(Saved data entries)
---*---
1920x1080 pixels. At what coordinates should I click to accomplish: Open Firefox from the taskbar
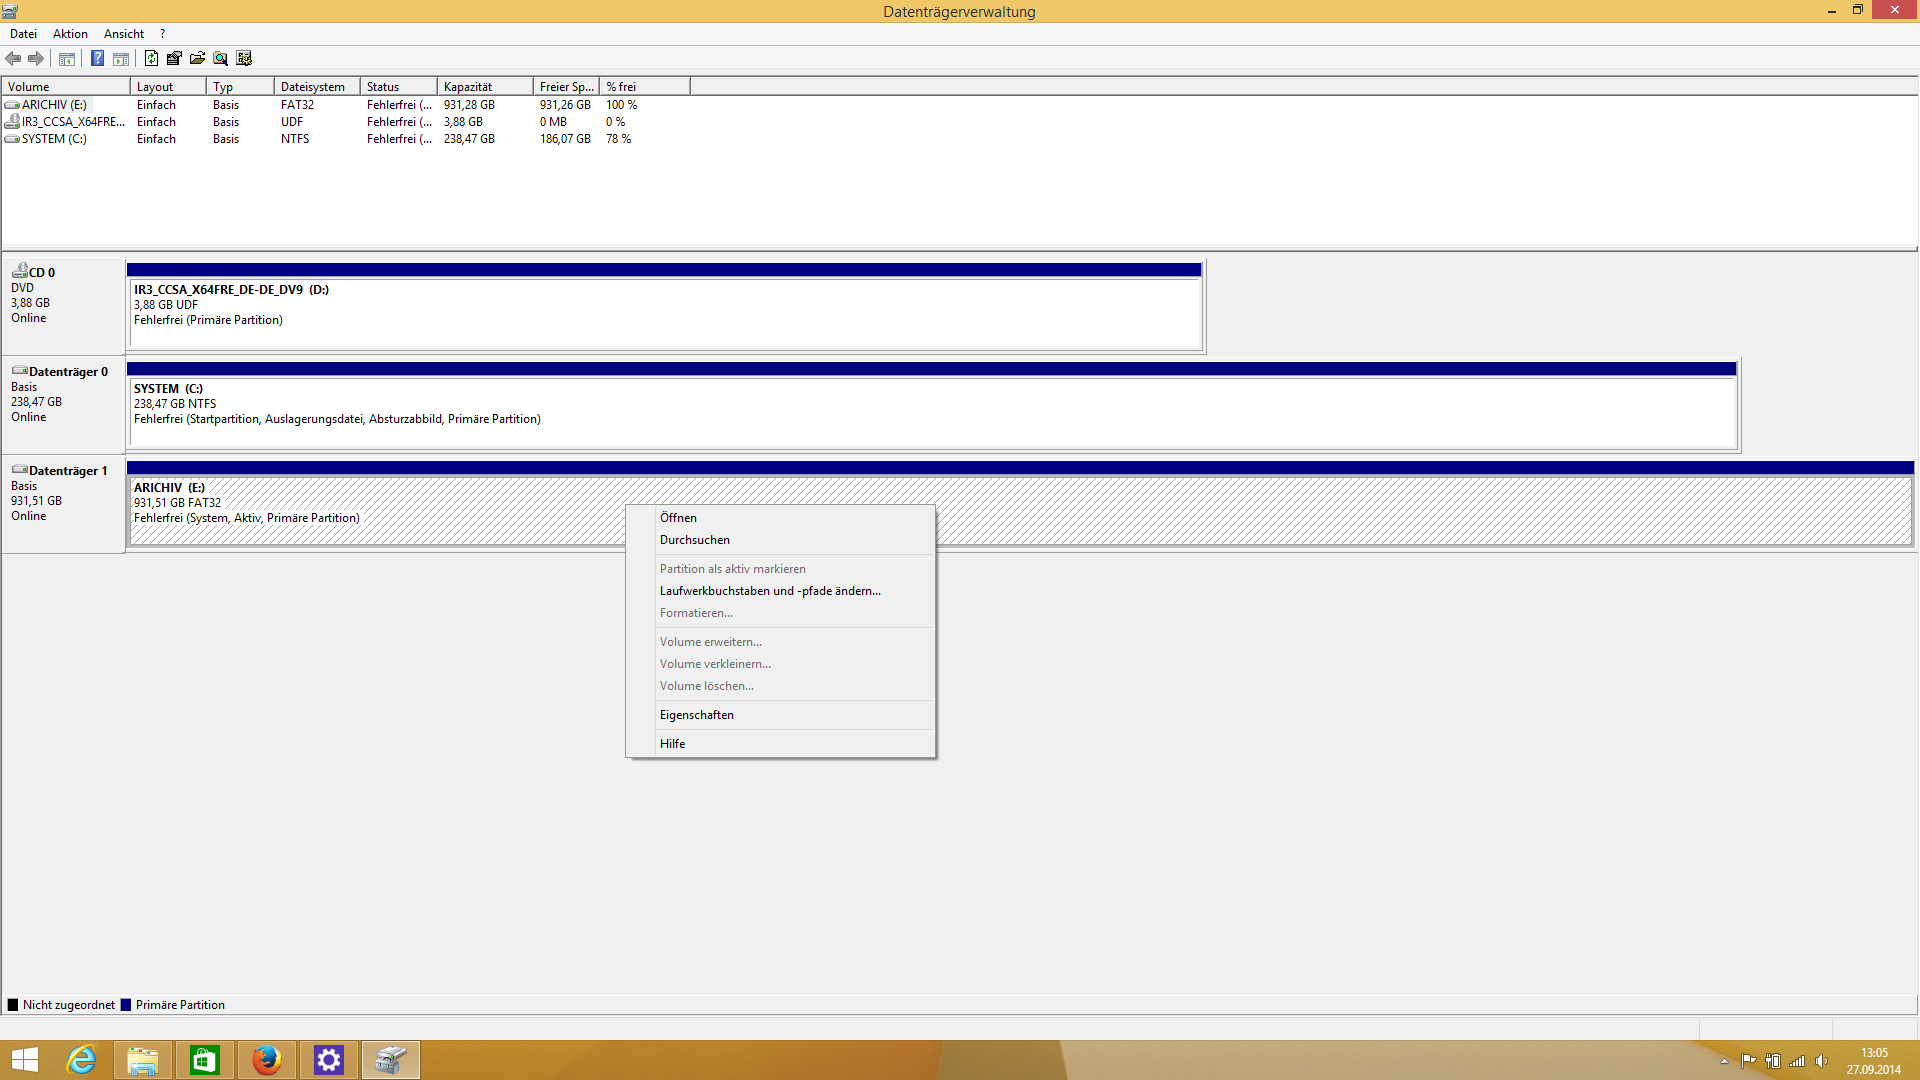click(x=266, y=1060)
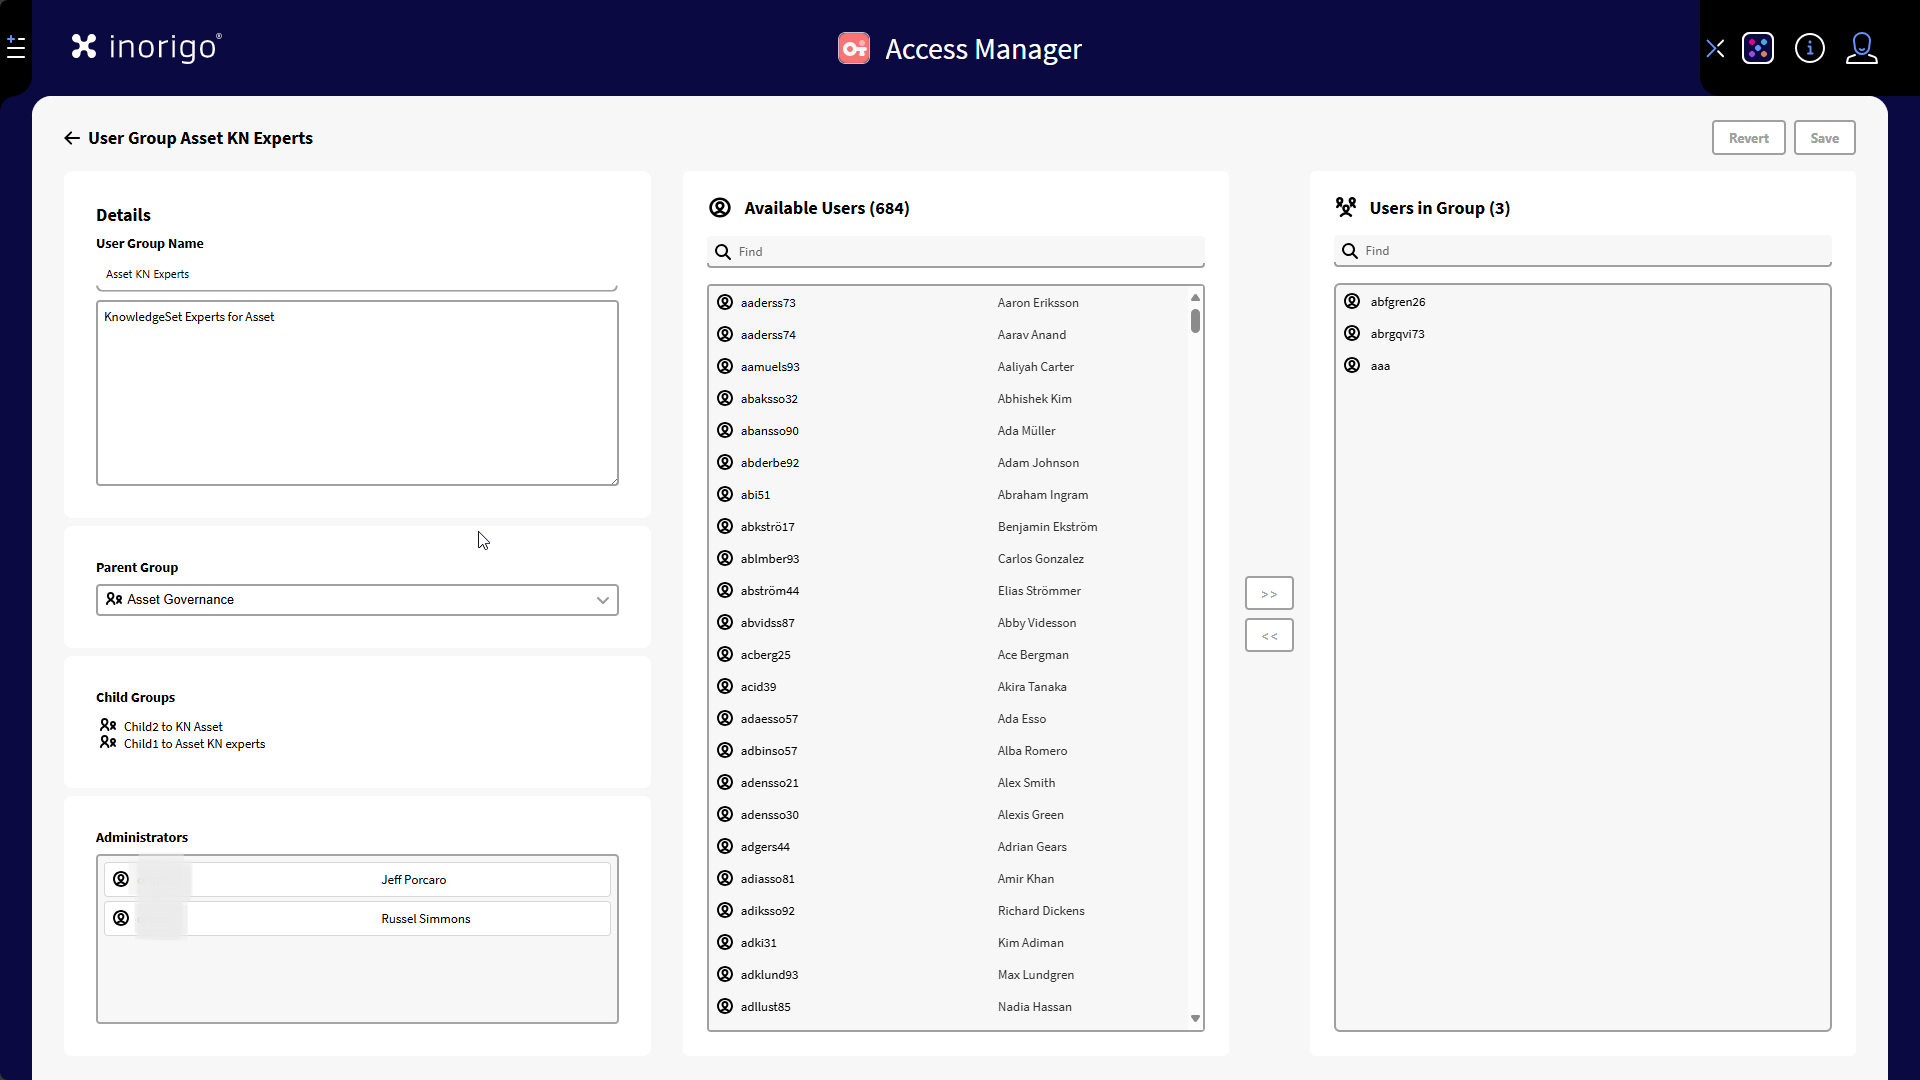Click the Save button
1920x1080 pixels.
(x=1824, y=138)
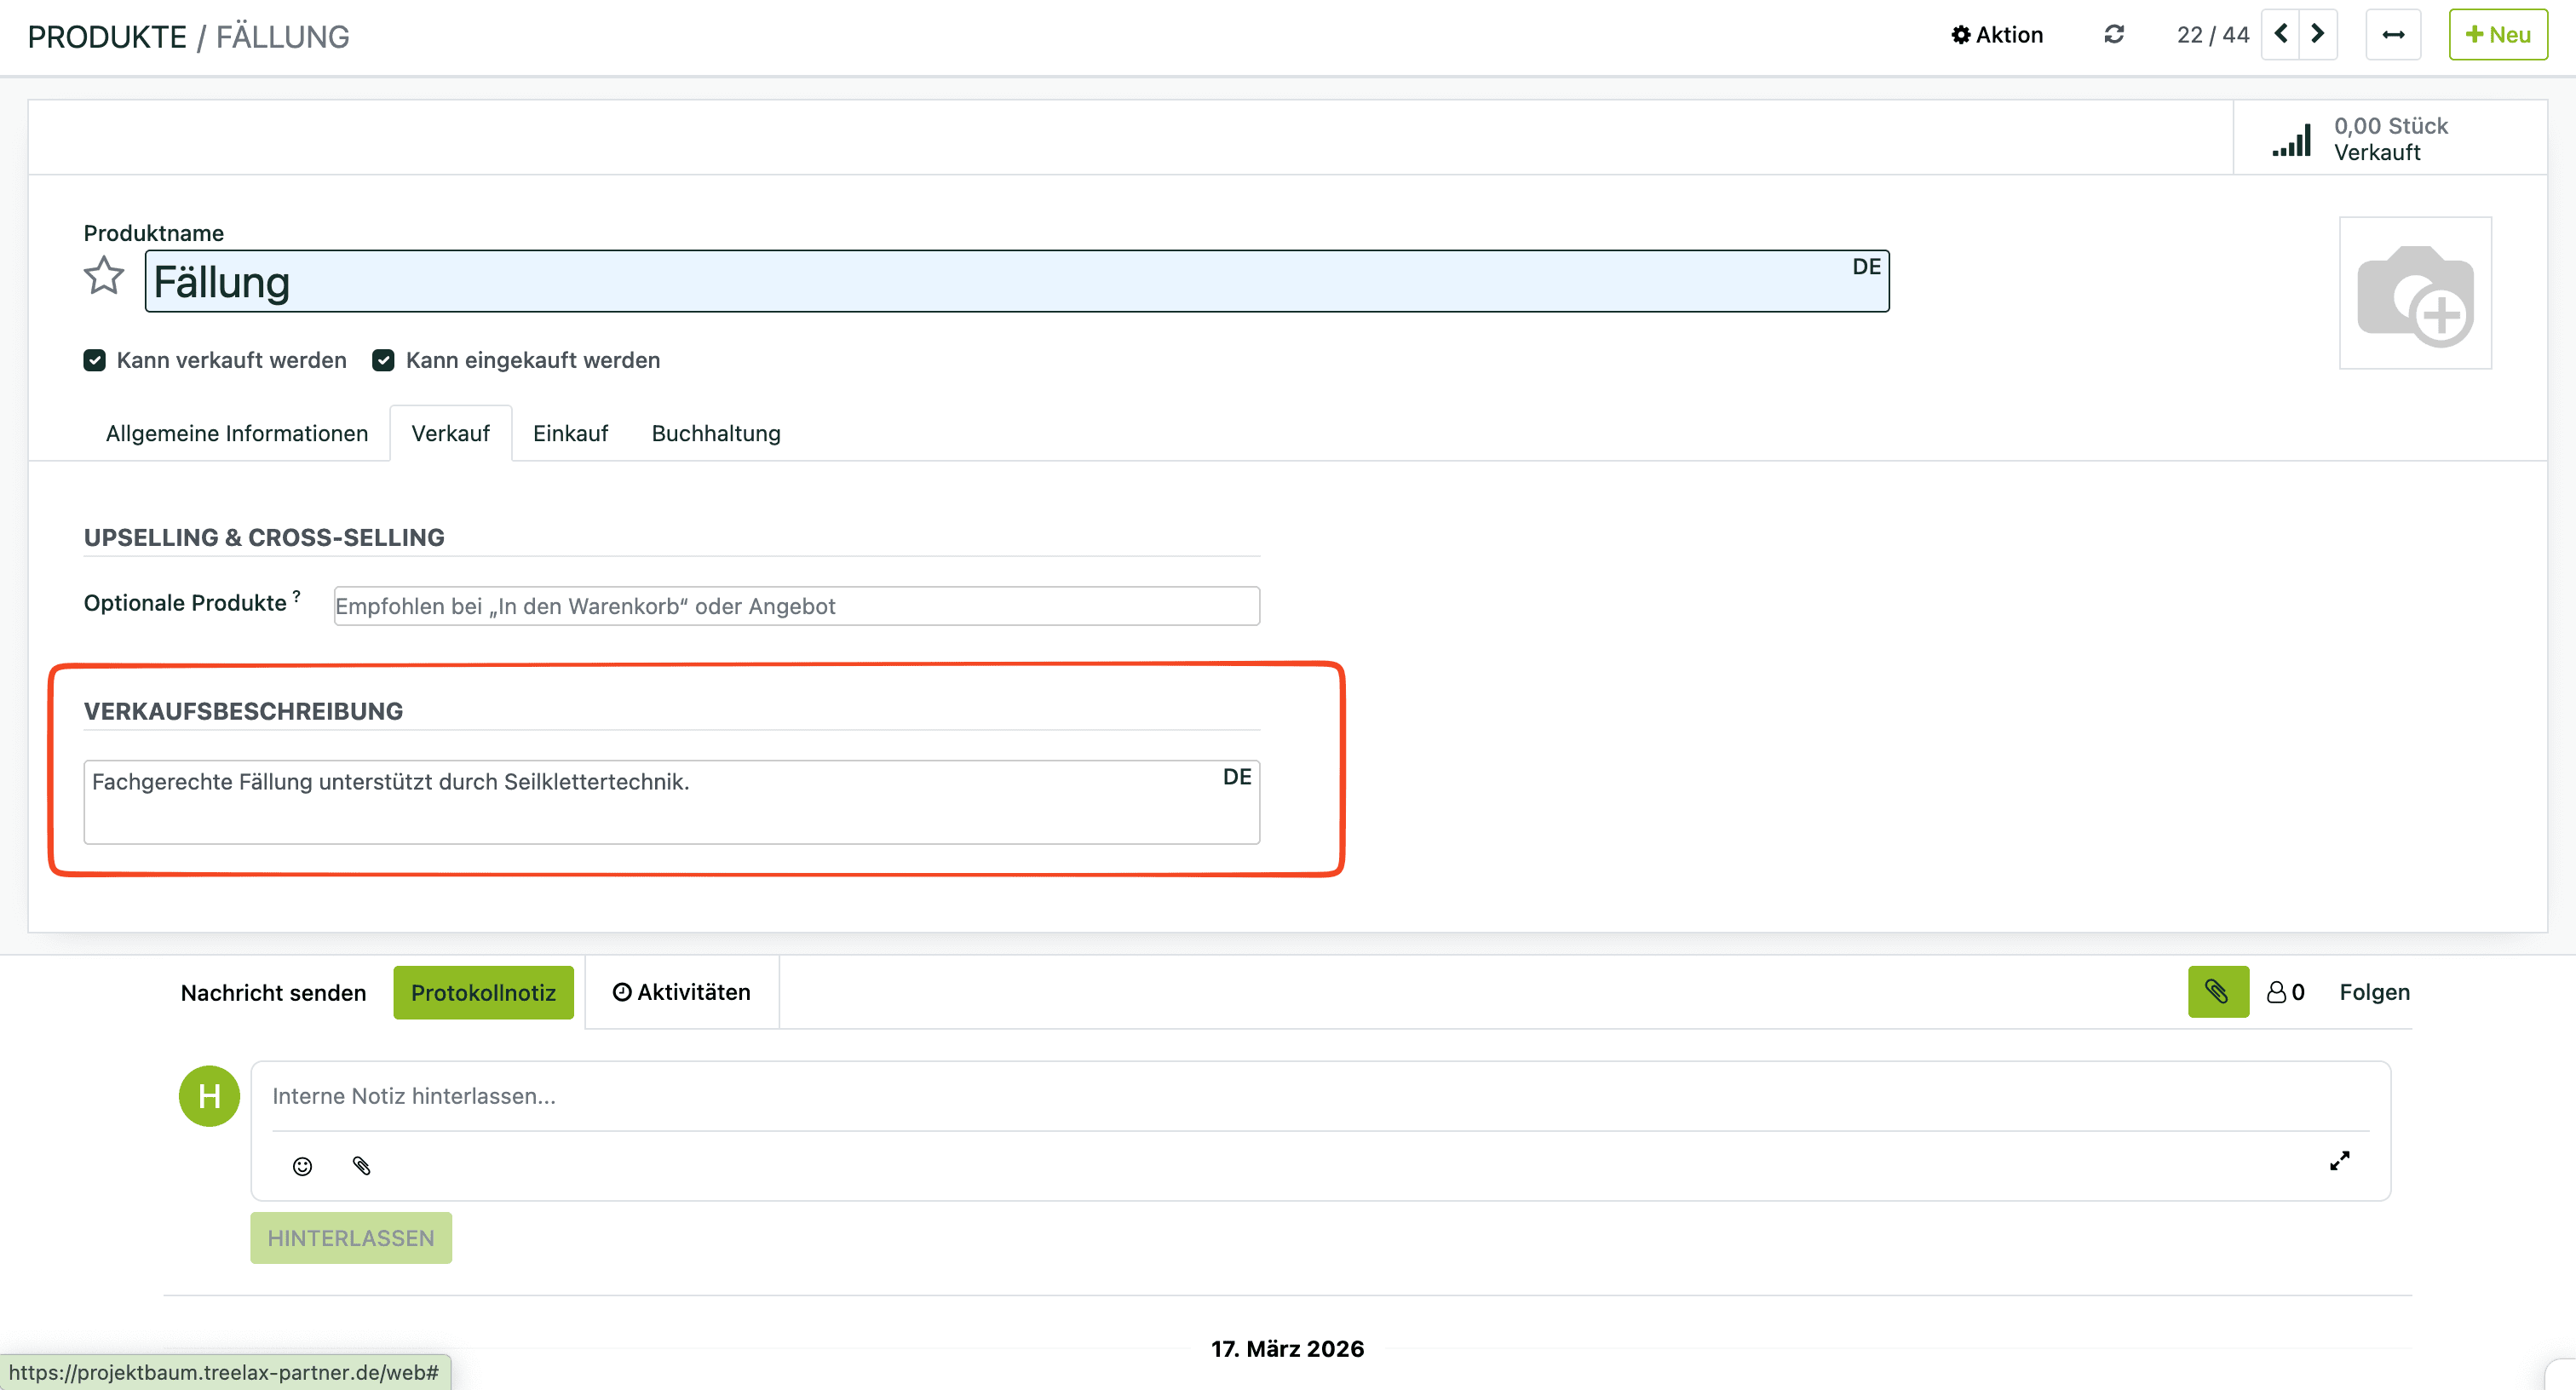Open attachments with green paperclip button
Viewport: 2576px width, 1390px height.
point(2217,992)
---*---
Could you retype every record above exactly, leaving the pictures out?

1920x1080 pixels. At what coordinates should I click to accomplish: Open Firefox from the taskbar
click(x=266, y=1060)
Click the Save button
1920x1080 pixels.
(x=1824, y=138)
Open attachments with green paperclip button
Viewport: 2576px width, 1390px height.
point(2217,992)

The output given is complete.